Home > The Economics Profession > Honest economic thinking is more important than “New” Economic Thinking

Honest economic thinking is more important than “New” Economic Thinking

from Dean Baker

Robert Kuttner reports about the dismal prospects for fundamental economic reform from the Institute for New Economic Thinking’s conference at Bretton Woods. His note suggests that the situation may be even worse than he realizes.

Toward the end of the piece he reports a discussion of the need by countries with trade surpluses to share in the adjustment process with countries with trade deficits. He then comments that:  

“Nobody here is optimistic that the Chinese, the new surplus power, will allow anyone but the Beijing government to decide China’s monetary policy.”

Actually, it is possible for deficit countries to impose serious pressure on China to change its monetary policy. The United States Treasury could announce an official exchange rate that values the yuan much more highly than China’s official exchange rate. For example, it could offer to sell dollars at the rate of four yuan a piece. This would be a much higher price than the official Chinese rate, which is close to seven yuan to a dollar.
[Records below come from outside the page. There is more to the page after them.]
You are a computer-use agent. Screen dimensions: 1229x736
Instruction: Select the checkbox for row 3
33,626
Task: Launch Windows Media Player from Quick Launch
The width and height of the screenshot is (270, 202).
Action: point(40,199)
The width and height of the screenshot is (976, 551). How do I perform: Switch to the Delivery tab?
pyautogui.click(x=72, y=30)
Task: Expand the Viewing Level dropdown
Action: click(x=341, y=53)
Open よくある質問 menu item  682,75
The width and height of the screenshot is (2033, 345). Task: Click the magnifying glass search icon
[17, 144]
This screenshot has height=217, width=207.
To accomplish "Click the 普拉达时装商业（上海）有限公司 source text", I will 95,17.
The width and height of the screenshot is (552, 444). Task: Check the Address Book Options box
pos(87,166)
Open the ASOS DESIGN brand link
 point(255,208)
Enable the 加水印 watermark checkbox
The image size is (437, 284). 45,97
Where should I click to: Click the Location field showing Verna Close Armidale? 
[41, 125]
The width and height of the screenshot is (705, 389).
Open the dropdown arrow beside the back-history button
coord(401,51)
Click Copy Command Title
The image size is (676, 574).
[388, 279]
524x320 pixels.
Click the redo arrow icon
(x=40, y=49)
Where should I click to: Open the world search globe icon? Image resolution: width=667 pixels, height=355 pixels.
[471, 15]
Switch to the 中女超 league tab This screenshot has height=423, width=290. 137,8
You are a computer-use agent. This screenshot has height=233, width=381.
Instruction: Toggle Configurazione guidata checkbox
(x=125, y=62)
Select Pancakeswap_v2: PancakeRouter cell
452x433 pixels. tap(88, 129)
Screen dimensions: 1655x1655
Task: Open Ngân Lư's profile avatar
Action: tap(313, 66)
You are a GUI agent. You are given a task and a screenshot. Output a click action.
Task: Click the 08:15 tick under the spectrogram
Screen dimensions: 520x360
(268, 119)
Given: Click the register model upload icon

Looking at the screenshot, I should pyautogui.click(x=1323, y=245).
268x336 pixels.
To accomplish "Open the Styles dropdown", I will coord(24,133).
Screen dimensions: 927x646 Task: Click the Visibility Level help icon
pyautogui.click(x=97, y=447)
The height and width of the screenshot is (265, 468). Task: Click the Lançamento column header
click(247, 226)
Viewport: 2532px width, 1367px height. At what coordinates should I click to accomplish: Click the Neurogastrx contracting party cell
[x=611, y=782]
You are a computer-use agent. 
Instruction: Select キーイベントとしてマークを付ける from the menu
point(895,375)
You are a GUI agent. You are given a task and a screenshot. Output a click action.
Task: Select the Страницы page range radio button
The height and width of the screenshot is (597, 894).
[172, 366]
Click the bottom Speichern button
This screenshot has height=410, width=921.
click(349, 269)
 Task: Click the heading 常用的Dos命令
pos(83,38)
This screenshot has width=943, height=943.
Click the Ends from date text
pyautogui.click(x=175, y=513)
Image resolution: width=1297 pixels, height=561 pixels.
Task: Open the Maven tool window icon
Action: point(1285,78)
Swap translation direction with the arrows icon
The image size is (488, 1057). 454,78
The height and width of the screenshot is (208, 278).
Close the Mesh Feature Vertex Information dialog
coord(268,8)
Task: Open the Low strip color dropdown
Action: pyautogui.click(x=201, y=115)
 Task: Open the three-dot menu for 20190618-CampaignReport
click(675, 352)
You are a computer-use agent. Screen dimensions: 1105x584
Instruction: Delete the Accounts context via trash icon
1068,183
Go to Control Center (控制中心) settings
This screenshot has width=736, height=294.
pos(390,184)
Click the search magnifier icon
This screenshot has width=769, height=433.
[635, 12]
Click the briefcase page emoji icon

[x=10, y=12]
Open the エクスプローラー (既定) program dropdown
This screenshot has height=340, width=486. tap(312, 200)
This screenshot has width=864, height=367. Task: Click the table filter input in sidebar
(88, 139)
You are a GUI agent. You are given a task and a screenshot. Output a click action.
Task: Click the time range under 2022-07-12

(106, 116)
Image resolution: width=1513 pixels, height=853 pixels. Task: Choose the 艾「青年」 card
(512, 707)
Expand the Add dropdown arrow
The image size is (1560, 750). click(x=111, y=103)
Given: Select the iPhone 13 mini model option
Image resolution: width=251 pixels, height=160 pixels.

This would provide a powerful incentive for Chinese with any wealth to trade their yuan at the U.S. rate, putting upward pressure on the price of the yuan. Such trades would violate China’s laws, but there are wealthy individuals who don’t always follow the country’s laws (i.e. they have problems with corruption). If many people traded yuan for dollars at this higher value it could make this the new exchange rate.

People like Fred Bergsten at the 100 percent mainstream Institute for International Economics have been floating ideas like this for years. If the new economic thinkers gathered at Bretton Woods haven’t even considered such options, then prospects for reform are indeed bleak.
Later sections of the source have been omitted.